### Supplied data ###

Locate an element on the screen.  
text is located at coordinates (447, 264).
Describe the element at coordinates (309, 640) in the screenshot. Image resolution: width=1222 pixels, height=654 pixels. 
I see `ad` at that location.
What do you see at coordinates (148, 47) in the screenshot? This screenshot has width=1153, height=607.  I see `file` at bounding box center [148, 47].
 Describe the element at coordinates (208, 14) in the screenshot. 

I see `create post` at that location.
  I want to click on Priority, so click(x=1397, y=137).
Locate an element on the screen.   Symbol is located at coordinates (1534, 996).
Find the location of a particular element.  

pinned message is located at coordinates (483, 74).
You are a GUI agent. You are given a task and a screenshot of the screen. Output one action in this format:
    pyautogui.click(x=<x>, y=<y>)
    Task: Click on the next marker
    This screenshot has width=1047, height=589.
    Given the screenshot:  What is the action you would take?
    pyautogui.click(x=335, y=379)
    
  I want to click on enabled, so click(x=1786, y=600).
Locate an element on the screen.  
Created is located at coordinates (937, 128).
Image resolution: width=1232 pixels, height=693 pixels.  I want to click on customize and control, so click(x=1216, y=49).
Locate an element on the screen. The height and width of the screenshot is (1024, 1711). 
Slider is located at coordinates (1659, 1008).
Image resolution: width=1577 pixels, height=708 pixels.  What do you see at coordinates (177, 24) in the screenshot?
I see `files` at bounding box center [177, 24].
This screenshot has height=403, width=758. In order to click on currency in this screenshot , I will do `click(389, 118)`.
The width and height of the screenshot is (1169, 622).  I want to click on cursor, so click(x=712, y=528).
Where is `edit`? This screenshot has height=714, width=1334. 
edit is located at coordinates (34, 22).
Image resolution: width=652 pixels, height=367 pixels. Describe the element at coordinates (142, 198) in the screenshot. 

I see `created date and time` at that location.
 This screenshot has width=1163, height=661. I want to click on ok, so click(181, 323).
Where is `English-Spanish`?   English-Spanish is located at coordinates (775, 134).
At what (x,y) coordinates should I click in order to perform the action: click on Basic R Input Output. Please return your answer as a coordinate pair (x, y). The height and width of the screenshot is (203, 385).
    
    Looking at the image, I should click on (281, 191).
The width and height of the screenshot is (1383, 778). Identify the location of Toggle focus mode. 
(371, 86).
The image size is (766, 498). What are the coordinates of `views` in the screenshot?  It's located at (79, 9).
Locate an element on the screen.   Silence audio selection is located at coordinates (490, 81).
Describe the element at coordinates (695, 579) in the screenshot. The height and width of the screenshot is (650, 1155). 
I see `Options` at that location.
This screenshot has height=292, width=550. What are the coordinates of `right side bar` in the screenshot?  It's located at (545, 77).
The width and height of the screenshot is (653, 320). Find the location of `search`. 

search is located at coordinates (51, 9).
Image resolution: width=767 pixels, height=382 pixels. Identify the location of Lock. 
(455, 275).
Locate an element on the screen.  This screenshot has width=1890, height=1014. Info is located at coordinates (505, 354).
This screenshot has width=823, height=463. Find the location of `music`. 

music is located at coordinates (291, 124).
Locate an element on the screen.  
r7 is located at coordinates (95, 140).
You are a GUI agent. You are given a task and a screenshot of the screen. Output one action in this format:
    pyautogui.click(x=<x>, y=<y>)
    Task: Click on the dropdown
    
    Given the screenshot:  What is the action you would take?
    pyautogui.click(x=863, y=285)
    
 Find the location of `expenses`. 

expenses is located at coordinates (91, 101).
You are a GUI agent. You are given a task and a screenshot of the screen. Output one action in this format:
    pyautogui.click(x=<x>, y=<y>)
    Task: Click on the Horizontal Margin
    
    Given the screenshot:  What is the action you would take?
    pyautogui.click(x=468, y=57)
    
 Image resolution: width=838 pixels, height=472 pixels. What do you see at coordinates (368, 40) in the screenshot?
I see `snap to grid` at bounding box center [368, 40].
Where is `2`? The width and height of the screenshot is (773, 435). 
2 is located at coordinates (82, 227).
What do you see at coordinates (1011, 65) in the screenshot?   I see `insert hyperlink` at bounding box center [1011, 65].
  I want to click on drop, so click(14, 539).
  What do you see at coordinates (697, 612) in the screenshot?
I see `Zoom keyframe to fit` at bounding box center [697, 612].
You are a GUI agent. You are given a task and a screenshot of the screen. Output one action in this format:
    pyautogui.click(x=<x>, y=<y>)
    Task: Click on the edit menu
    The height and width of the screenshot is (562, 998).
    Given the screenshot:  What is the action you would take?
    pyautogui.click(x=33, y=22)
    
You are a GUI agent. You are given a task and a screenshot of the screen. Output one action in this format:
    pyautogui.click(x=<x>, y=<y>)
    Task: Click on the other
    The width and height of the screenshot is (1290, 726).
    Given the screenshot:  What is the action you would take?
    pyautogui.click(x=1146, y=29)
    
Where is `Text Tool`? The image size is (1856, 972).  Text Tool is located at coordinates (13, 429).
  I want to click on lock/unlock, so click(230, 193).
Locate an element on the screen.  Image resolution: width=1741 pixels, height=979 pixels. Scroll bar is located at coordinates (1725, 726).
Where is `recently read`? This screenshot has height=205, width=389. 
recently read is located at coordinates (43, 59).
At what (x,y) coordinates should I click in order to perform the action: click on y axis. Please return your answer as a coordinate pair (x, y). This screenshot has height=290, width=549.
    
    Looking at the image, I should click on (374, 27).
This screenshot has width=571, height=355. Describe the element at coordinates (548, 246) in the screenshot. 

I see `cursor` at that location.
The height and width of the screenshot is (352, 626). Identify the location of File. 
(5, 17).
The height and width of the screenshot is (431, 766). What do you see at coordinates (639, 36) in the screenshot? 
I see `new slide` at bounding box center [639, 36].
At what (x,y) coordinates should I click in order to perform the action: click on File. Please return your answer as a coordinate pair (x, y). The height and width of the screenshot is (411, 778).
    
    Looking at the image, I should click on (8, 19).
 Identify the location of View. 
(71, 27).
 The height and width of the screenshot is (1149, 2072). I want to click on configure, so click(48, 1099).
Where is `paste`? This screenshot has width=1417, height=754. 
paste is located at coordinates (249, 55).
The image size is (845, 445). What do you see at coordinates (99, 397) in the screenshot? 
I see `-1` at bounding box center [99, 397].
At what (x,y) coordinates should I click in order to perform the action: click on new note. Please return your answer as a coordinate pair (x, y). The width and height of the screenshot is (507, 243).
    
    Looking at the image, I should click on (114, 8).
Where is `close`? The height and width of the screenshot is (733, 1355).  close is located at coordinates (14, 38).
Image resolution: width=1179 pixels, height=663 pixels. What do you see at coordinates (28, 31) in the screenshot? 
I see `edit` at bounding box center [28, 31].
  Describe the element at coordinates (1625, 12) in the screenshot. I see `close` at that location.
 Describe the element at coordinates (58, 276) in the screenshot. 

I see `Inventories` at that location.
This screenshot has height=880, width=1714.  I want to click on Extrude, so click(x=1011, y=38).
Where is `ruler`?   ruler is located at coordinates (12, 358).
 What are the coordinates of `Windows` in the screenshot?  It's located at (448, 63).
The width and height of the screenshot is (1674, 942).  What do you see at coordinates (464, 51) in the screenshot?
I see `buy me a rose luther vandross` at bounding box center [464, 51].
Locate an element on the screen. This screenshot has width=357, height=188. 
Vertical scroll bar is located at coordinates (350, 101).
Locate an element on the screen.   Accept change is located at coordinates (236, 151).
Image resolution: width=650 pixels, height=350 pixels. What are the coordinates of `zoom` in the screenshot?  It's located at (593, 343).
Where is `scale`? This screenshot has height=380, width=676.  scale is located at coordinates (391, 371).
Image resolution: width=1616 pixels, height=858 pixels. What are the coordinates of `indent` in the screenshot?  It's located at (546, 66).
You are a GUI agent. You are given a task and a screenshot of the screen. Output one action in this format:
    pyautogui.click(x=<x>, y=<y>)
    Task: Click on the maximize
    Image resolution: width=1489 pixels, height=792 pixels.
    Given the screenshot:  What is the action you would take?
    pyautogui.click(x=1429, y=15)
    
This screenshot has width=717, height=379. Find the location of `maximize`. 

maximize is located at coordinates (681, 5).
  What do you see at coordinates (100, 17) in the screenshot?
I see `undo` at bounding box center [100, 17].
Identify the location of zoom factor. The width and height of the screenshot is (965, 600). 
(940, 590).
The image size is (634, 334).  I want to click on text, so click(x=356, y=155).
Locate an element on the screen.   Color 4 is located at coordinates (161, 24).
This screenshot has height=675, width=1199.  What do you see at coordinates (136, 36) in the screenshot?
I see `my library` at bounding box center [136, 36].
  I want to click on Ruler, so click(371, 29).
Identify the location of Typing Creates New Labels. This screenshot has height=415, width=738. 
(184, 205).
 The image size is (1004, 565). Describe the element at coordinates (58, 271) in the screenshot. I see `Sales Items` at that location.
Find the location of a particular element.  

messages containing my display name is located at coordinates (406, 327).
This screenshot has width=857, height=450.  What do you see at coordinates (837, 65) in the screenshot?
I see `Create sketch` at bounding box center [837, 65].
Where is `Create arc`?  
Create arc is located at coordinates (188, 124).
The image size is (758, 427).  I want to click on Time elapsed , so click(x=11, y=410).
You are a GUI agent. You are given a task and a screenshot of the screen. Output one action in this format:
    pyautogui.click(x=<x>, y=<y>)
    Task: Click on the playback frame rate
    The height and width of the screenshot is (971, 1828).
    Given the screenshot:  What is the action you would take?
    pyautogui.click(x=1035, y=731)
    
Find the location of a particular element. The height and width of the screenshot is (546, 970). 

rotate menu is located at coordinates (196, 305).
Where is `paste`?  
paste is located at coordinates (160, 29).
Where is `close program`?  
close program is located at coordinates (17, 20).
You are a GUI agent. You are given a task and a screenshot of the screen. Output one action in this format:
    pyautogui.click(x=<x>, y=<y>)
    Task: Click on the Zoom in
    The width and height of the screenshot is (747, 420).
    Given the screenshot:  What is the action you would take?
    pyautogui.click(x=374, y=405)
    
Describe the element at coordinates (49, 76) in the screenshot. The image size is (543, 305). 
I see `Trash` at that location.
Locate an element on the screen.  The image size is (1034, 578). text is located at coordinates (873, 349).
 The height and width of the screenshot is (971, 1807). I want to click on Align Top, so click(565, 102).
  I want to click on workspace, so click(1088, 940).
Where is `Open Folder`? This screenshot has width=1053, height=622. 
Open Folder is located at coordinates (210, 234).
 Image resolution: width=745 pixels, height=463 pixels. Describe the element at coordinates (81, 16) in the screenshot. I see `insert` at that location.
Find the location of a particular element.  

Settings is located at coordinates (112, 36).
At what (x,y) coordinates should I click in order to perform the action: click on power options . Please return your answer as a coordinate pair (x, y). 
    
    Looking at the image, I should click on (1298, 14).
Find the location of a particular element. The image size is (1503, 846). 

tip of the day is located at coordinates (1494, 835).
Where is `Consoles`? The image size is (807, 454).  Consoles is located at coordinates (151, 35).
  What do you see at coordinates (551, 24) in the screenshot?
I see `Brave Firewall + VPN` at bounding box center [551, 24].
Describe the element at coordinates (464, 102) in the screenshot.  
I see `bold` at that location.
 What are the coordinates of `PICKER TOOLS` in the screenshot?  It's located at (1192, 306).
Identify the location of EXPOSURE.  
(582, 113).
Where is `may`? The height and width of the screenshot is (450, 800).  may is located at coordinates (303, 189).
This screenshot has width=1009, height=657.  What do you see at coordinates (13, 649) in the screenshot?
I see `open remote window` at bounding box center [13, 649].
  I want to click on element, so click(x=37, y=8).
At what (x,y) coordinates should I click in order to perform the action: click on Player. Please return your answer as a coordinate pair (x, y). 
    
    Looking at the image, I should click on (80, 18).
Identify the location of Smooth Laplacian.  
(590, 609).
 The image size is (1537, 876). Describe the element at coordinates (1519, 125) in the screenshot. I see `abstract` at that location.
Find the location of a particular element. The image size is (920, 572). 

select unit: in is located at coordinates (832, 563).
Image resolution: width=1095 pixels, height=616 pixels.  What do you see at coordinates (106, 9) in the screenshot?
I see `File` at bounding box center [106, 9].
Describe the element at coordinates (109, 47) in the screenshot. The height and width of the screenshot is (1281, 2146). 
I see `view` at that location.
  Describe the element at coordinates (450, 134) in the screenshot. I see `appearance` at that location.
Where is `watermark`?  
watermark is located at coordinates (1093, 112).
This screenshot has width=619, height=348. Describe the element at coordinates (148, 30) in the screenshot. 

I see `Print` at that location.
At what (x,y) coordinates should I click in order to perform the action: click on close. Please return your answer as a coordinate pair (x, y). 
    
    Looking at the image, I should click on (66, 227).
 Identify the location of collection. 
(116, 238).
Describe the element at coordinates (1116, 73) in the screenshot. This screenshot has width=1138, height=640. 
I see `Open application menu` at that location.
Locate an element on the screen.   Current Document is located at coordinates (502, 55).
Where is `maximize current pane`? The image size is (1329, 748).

###

Copy the entries word for word, from the first line through the line containing "coordinates (1534, 996).", and include that line.

• Response to this exercise:
Locate an element on the screen.  
text is located at coordinates (447, 264).
Describe the element at coordinates (309, 640) in the screenshot. Image resolution: width=1222 pixels, height=654 pixels. 
I see `ad` at that location.
What do you see at coordinates (148, 47) in the screenshot? This screenshot has width=1153, height=607.  I see `file` at bounding box center [148, 47].
 Describe the element at coordinates (208, 14) in the screenshot. 

I see `create post` at that location.
  I want to click on Priority, so click(x=1397, y=137).
Locate an element on the screen.   Symbol is located at coordinates (1534, 996).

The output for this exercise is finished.